なると、この枕のみの鑑賞だから、したがってある形を整えたる落語の作品をしゃべるより以上に、漫談師の人格と心がそのままに現れてしまう。したがってよほど心もちのいい男の漫談でない限りは、ややもすると鼻もちのならない汚なさを放散する。
そこで私は漫談というものもおいおいと自作の勝手な漫談でなく、ある漫談名家の作を、例えば円朝師匠の何々を一席というふうに行う方がつまらない汚なさが現れず、聴衆の迷惑を軽くすることと思う。
だが、ともかく漫談師という専門家のものは、何といっても話術のコツは心得、その上音曲など交えたりして、ついわれわれをそのわけもない言葉で引きずって行き時間を忘却させもするが、重役や知事、助役、実業家達もするという漫談ぐらい迷惑なものはない。
その点では私はむしろ田舎の校長がフロックコートの色あせたるものを着用して、うやうやしき最敬礼とともに朗読するところの祝詞において、純粋な心をこめた田舎料理を御馳走になっているぐらいの心からの親愛と、本当の笑いが心の底から立ち上がってくることも感じる。

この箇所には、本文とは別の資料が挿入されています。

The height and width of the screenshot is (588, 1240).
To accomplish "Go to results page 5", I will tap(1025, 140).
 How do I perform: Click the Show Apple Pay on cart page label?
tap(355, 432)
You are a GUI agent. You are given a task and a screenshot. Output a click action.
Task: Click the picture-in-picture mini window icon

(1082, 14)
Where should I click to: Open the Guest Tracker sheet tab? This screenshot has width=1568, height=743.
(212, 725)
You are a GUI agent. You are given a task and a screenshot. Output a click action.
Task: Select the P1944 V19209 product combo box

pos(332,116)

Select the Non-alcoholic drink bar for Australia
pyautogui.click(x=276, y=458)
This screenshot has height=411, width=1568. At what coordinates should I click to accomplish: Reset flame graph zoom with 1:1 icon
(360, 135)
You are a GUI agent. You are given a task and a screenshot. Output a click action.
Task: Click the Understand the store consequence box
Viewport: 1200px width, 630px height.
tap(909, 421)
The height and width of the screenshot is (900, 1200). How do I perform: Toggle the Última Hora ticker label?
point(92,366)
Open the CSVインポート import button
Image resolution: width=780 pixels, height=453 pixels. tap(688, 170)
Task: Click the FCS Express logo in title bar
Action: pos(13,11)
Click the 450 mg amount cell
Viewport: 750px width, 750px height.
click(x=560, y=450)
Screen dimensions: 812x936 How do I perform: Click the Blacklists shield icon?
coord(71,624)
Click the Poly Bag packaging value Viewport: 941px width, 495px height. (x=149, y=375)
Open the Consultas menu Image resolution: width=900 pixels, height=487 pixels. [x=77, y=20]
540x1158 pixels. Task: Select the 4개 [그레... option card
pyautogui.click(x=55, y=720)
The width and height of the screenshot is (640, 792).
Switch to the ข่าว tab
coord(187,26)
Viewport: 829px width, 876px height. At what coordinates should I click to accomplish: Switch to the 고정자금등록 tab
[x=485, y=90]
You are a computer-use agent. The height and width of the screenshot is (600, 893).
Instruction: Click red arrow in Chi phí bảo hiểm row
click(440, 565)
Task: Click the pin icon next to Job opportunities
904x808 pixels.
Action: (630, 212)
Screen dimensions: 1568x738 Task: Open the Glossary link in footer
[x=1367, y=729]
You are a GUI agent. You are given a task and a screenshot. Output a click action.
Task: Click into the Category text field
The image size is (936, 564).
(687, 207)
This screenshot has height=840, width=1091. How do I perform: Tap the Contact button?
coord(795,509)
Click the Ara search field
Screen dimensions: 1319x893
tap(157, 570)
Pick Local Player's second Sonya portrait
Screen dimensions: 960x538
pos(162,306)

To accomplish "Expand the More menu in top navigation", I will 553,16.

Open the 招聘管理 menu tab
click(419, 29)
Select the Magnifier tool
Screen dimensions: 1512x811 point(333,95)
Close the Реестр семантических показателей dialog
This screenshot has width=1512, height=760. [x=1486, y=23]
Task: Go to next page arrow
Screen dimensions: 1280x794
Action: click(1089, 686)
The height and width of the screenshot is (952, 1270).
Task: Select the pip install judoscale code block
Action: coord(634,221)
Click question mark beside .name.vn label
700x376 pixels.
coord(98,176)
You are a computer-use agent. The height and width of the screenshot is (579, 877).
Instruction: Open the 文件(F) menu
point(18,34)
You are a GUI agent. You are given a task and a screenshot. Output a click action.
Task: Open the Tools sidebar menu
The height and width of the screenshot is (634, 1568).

先頃もある知人の結婚披露宴に招かれた。すなわち実業家の大群で大広間は充満していた。
さて仲人のあいさつがあった後来賓総代が立ち上がった。その祝詞がもうやまるかと思っているにやまらないのだ。面白くもないのにだらだらと長びくところ、どうやら例のこれは祝詞的漫談のつもりであるらしいのであった。
気の毒なのは花嫁花婿とその両親達であった。だらだらととまらぬ電車に乗った漫談中は、直立不動の姿勢において立ちつづけておらねばならなかった。
私は、もしもこれが素人漫談大会ででもあったなら、もうよせよせぐらい野次ってもいいと考えたが、第一流の集まりの中では左様な無礼も許されない。
しかし私は浄瑠璃を夢中で一段語ってしまう天狗の心情も察してほほ笑むことも出来た。
さてこんな場合はやはり校長的風格を保ちつつ鹿つめらしく、そもそも今回の御結婚は御両家の、など申し上げている方が心からの可愛らしさがあっていいと思う。何しろわれわれは寄席へ集まっているのではないのだから、ちっとも笑ってみたくも何ともないのだ。
しかし、漫のつくものは漫歩、漫談、漫画、漫遊、漫筆等、肩のこらない気安さはあっていい。だが私はなぜか近頃ますます漫という字に臭気を感じだして厭になりつつある。